> [Excerpted records]:
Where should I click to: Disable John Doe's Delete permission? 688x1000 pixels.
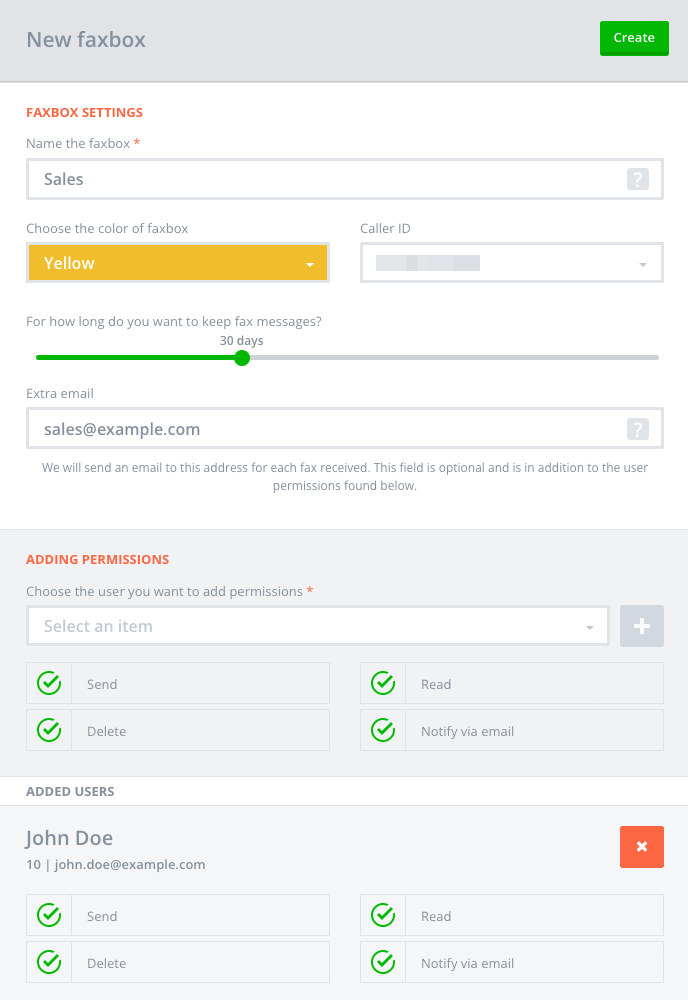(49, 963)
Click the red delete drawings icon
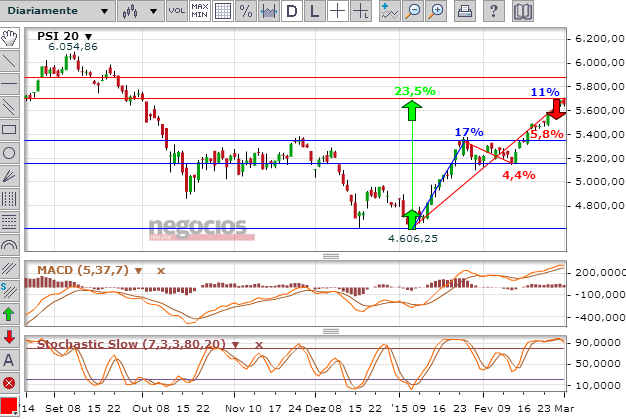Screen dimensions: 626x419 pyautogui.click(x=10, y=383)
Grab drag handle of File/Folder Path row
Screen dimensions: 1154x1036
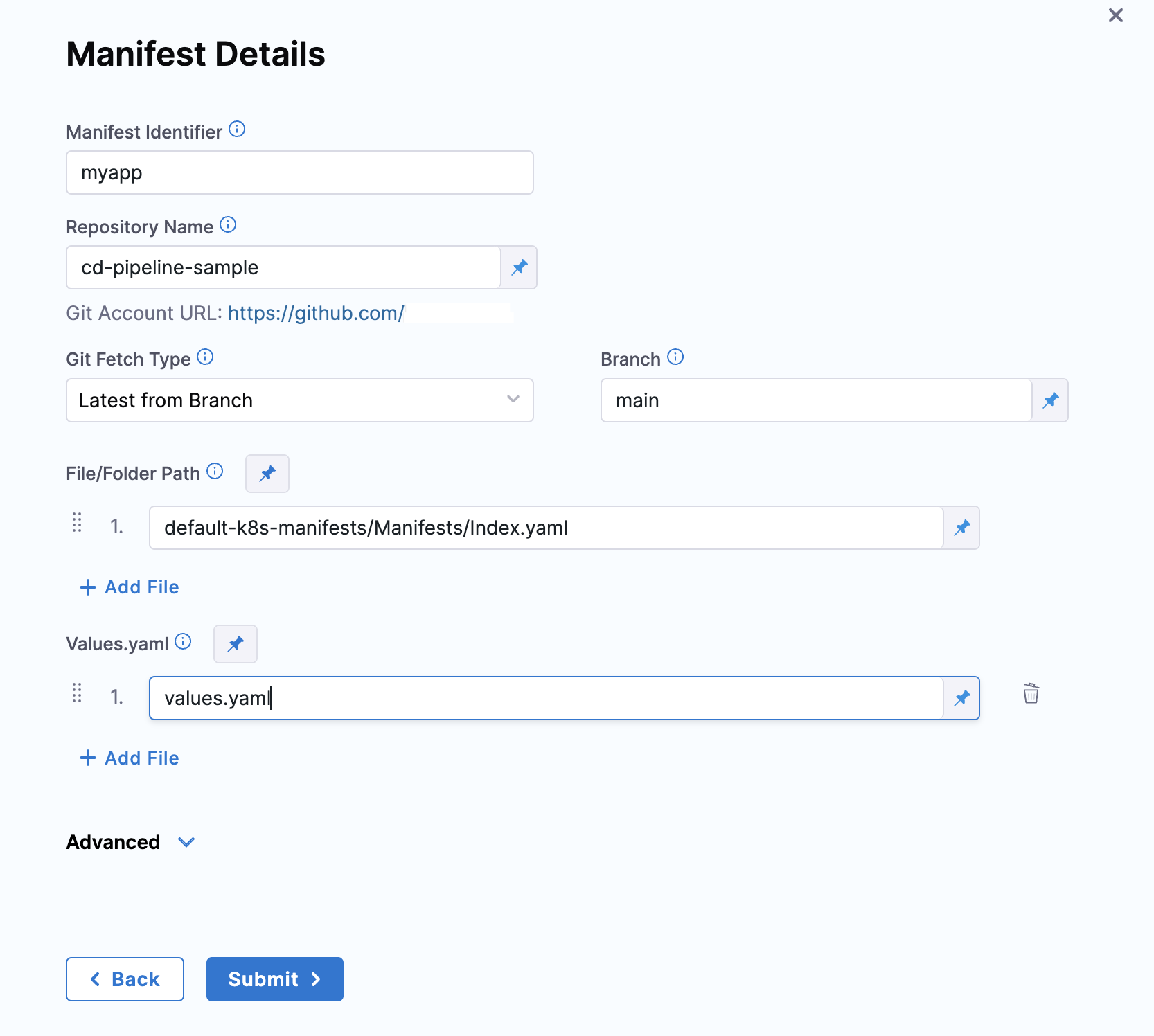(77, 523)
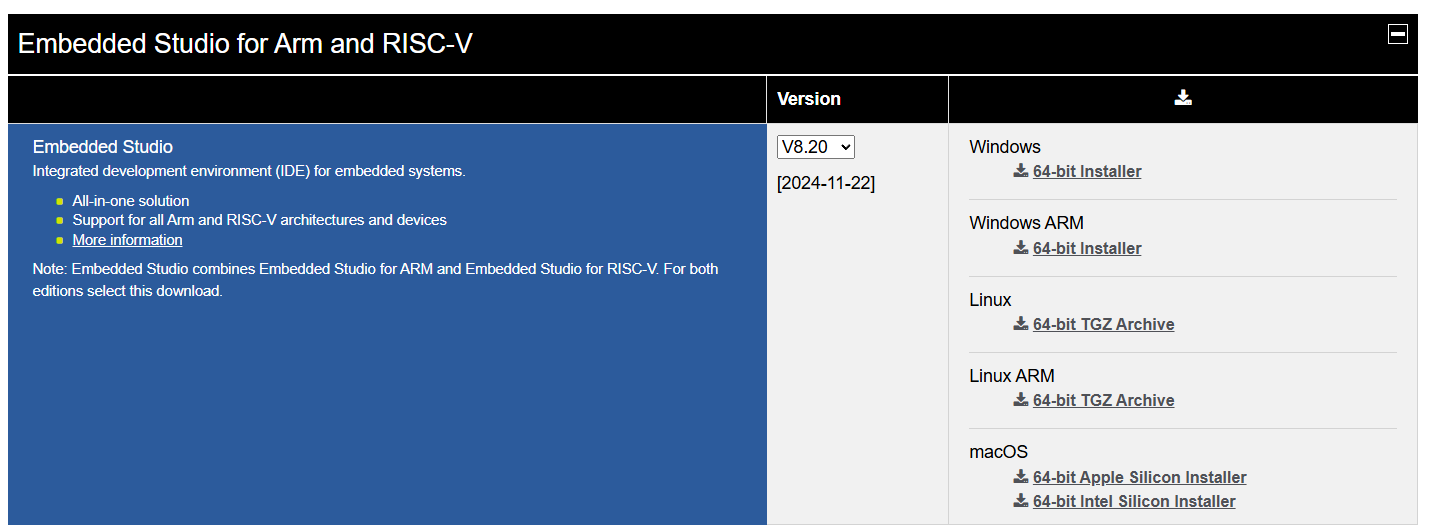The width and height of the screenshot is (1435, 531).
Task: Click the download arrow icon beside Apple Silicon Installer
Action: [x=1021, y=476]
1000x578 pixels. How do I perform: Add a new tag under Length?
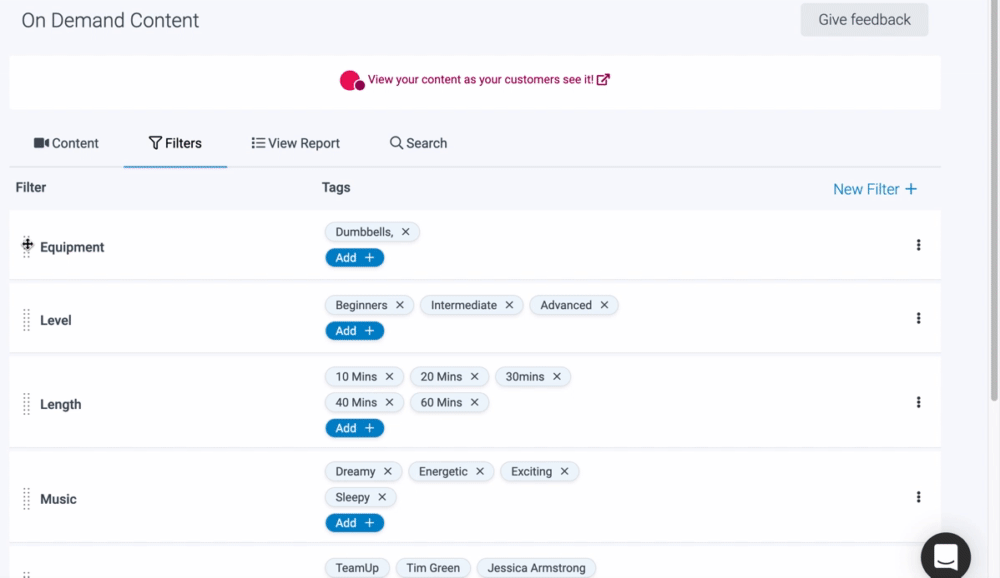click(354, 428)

> [Task statement]: Could you update all the records above by changing "pixels" to "px" wherever it appears, leaving everything else the same and omitting the pictures?

> [Solved problem]:
Where should I click to: Disable John Doe's Delete permission? 688x1000 px.
(49, 963)
Click the red delete drawings icon
Screen dimensions: 626x419 pyautogui.click(x=10, y=383)
Grab drag handle of File/Folder Path row
Screen dimensions: 1154x1036
(77, 523)
The width and height of the screenshot is (1435, 531).
Task: Click the download arrow icon beside Apple Silicon Installer
Action: [x=1021, y=476]
1000x578 px. How do I perform: Add a new tag under Length?
click(354, 428)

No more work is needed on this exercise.